• EXERCICES
a - Pour chaque affirmation, dites si elle concorde avec l'extrait présenté : répondez par oui ou par non et citez mot pour mot les termes du texte qui tranchent. (i) Les soignants manquent de morphine. (ii) Une rupture totale de certains médicaments est attendue dans plusieurs semaines. (iii) L'alerte lancée la semaine dernière a reçu une réponse.
b - Restituez à l'identique le passage de l'extrait présenté qui s'ouvre sur les mots contenant "Monsieur le Premier" et se ferme sur "de morphine ; d'antibiotiques.".

• EXTRAIT PRÉSENTÉ
##########
Intervention de Mathilde Panot

Séance en hémicycle du mardi 31 mars 2020 à 15h00
Questions au gouvernement — Approvisionnement en médicaments

Photo issue du site de l'Assemblée nationale ou de WikipediaMathilde Panot :

Monsieur le Premier ministre, « dans mon hôpital, nous avons trois jours de stock d'anesthésiques. On doit choisir les patients admis dans notre service, en fonction de leur probabilité de s'en sortir. Mais si on en venait à ne plus soigner ou à mal soigner ceux qui peuvent s'en sortir, ce serait vraiment terrible ». Voici la souffrance insupportable des soignants. Ils manquent de tout : de masques, de lits, de personnels, de respirateurs, de tests et maintenant de médicaments. Ils manquent de curares, indispensables pour relaxer les muscles lors d'intubation de patients ; de sédatifs pour les personnes en réanimation ; de morphine ; d'antibiotiques.

Une catastrophe dans la catastrophe. Le manque de médicaments, c'est l'impossibilité de mettre sous respirateur toutes les personnes qui devraient l'être. Ce sont des gens qui vont mourir d'étouffement à cause de douleurs alors qu'on aurait pu les sauver. On ne parle pas de semaines pour une rupture totale de certains de ces médicaments, mais de jours. Vous demandez déjà aux hospitaliers de limiter l'usage de la morphine. La pénurie est déjà là.

Vous avez été alerté la semaine dernière par le président de la commission médicale de l'Assistance publique-Hôpitaux de Paris, l'AP-HP, comme par l'Observatoire de la transparence dans les politiques du médicament. Sans réponse.
##########
• DONNÉES FOURNIES
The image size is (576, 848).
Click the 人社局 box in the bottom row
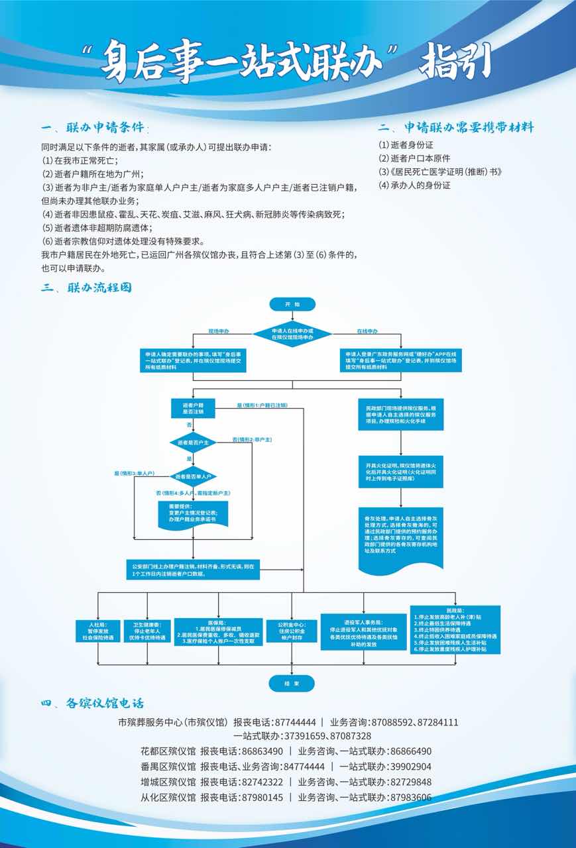tap(98, 631)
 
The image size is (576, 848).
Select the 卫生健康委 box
tap(144, 631)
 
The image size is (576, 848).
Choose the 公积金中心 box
tap(286, 631)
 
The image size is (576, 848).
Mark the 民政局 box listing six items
tap(455, 630)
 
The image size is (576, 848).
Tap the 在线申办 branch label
tap(367, 330)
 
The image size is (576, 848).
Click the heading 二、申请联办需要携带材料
tap(456, 127)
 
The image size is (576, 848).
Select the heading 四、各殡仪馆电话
tap(92, 703)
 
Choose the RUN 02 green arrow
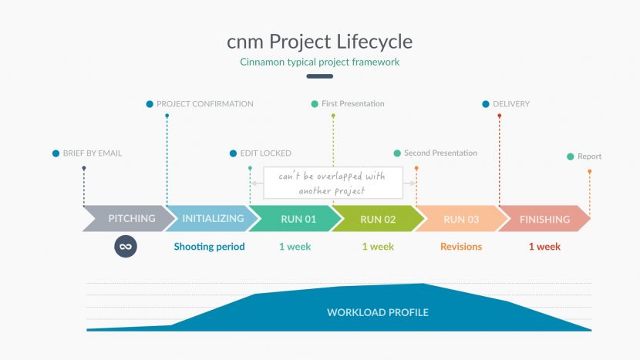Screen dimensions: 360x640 click(x=377, y=219)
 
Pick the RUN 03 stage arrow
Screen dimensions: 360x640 click(x=460, y=219)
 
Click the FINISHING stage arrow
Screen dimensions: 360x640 click(x=544, y=219)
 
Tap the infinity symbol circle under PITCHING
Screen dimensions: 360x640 click(x=126, y=247)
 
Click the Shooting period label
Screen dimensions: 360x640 click(x=209, y=247)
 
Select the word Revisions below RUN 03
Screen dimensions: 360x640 click(x=461, y=247)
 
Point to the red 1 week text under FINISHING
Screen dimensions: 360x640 click(x=544, y=247)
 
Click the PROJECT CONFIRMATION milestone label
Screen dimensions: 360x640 click(x=204, y=104)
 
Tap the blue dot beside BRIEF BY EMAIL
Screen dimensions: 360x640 click(x=56, y=153)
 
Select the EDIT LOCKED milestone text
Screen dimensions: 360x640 click(x=265, y=153)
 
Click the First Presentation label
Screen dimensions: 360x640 click(x=352, y=104)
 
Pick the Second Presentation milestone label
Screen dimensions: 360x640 click(x=440, y=153)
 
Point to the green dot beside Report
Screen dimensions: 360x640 click(x=571, y=156)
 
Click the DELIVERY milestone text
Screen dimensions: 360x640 click(x=511, y=104)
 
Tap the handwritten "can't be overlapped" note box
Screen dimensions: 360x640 click(x=333, y=183)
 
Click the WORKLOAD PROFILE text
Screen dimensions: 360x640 click(x=377, y=312)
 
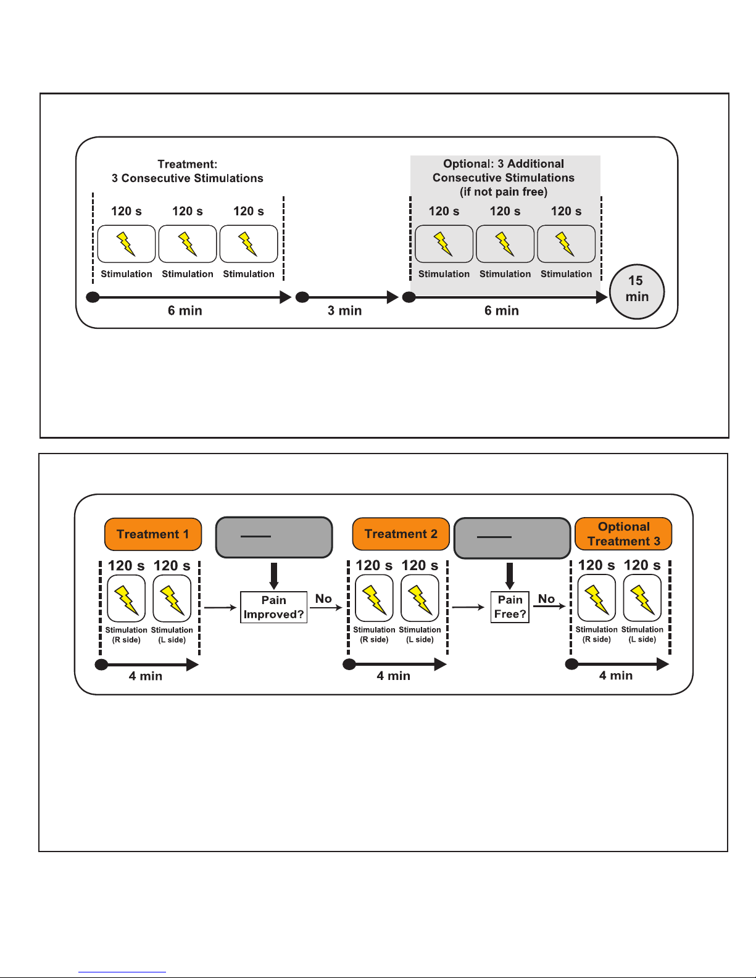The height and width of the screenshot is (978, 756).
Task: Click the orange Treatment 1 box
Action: (153, 534)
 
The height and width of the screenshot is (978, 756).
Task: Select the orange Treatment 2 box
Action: (401, 534)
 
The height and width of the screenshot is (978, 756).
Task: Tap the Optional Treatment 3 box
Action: (624, 534)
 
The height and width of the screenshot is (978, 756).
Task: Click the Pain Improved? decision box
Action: (273, 607)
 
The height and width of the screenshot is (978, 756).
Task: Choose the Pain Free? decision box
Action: (510, 607)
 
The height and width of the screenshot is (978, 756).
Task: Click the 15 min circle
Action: (637, 292)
##########
• CORRIGÉ DES EXERCICES
a -
(i) Oui : « Ils manquent de curares, indispensables pour relaxer les muscles lors d'intubation de patients ; de sédatifs pour les personnes en réanimation ; de morphine ; d'antibiotiques. »
(ii) Non : « On ne parle pas de semaines pour une rupture totale de certains de ces médicaments, mais de jours. »
(iii) Non : « Sans réponse. »

b -
Monsieur le Premier ministre, « dans mon hôpital, nous avons trois jours de stock d'anesthésiques. On doit choisir les patients admis dans notre service, en fonction de leur probabilité de s'en sortir. Mais si on en venait à ne plus soigner ou à mal soigner ceux qui peuvent s'en sortir, ce serait vraiment terrible ». Voici la souffrance insupportable des soignants. Ils manquent de tout : de masques, de lits, de personnels, de respirateurs, de tests et maintenant de médicaments. Ils manquent de curares, indispensables pour relaxer les muscles lors d'intubation de patients ; de sédatifs pour les personnes en réanimation ; de morphine ; d'antibiotiques.